Problem to solve:
According to the passage on environmental and cultural loss, what share of the world's remaining languages is likely to be lost in the next 50 years?

(Beginning of Text passage)

Such vital environmental resources as the air we breathe, the quality of the water we drink, the topsoil upon which our agriculture depends, the relatively stable global climate we have enjoyed until recently, and the global stock of biodiversity are all being degraded rapidly. Concurrently, the diversity of human cultures is being eroded rapidly everywhere. For example, hundreds of the approximately remaining 7,000 languages are being lost each decade and it is likely that over 50% will be lost in the next 50 years. Yet each of these represents a distinct philosophical and pragmatic approach to the organization of our lives which means we are losing our cultural heritage at a rate that will seriously diminish our opportunities to achieve sustainability in the future. To reverse these trends, we need to respect the wisdom of the diverse approaches to nature that exist in every society. This knowledge is central to the preservation of the integrity of the cultures that possess it, and important for us all to understand, record, and, when appropriate and helpful, apply in other situations. The capacity to innovate and to share lessons learned is a quintessential human characteristic, and one that we have a special need to exercise well in the challenging times that face us now.

(End of Text passage)
(Beginning of Record set)

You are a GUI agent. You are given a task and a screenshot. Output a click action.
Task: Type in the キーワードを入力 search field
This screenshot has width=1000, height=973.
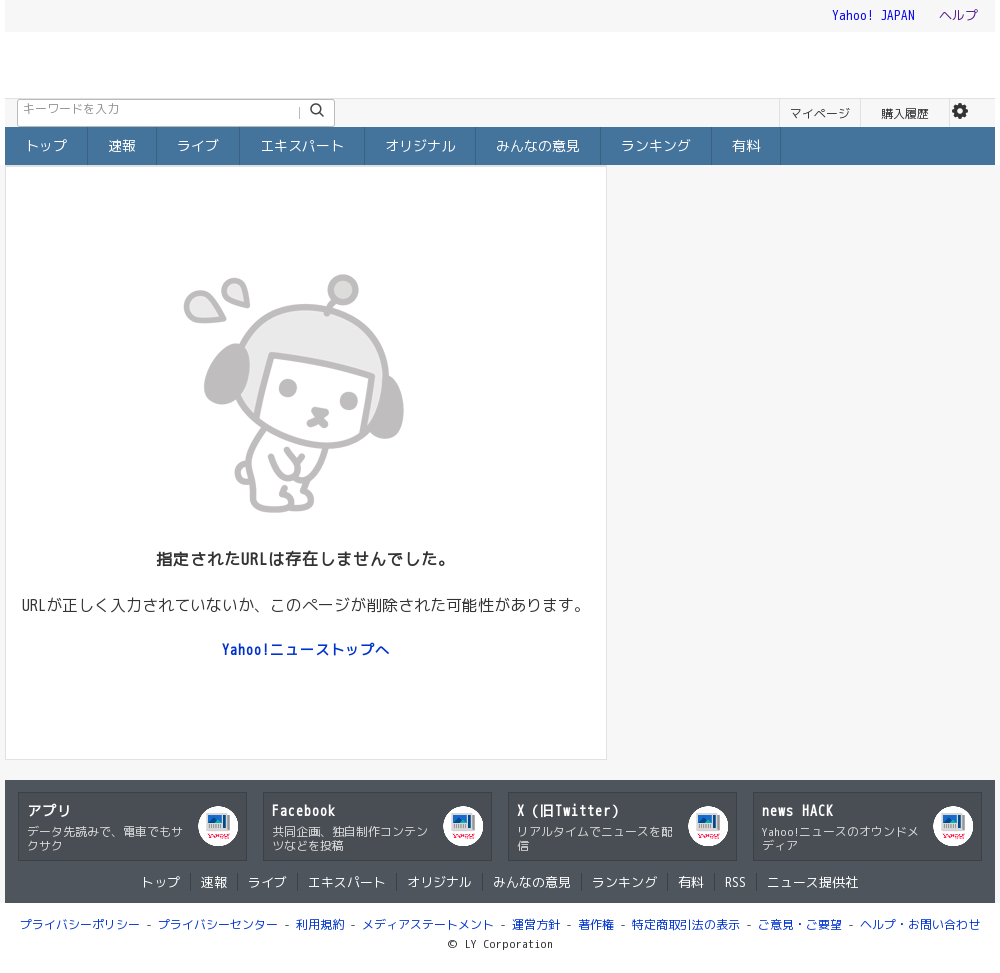(158, 112)
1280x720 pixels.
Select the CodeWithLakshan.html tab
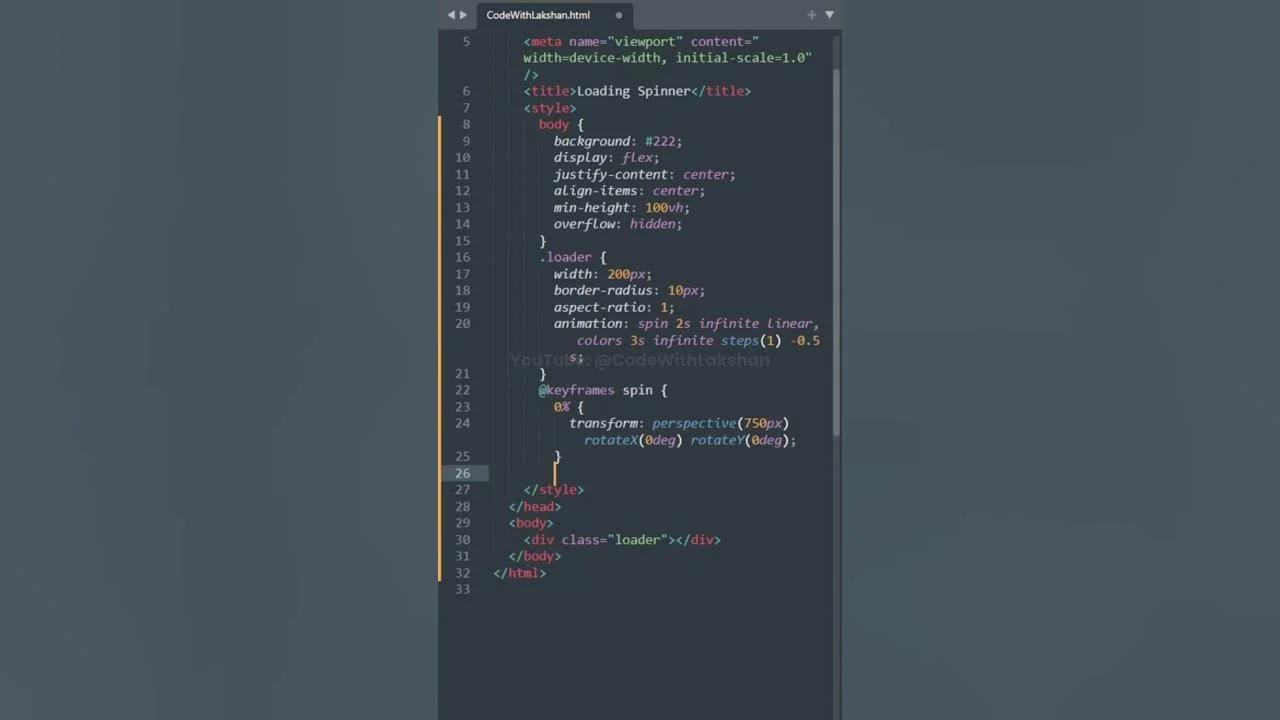538,15
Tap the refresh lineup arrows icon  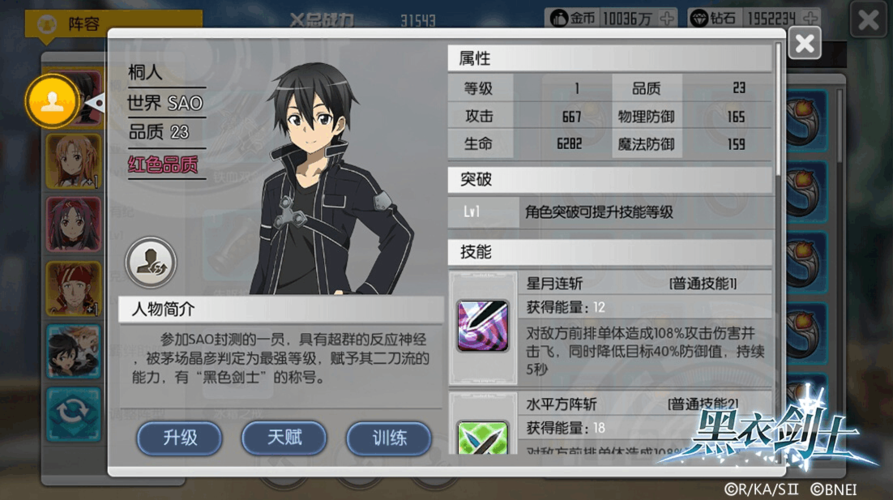point(73,414)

(End of Record set)

Result below:
Over 50%